[Stored items]
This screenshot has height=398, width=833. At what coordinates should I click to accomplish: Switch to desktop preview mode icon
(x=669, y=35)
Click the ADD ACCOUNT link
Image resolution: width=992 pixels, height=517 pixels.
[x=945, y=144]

Set problem: Repeat all of the material above word for word, keeping every line unchanged.

Task solution:
This screenshot has height=398, width=833. At what coordinates should I click to accomplish: Switch to desktop preview mode icon
(x=669, y=35)
Click the ADD ACCOUNT link
Image resolution: width=992 pixels, height=517 pixels.
[x=945, y=144]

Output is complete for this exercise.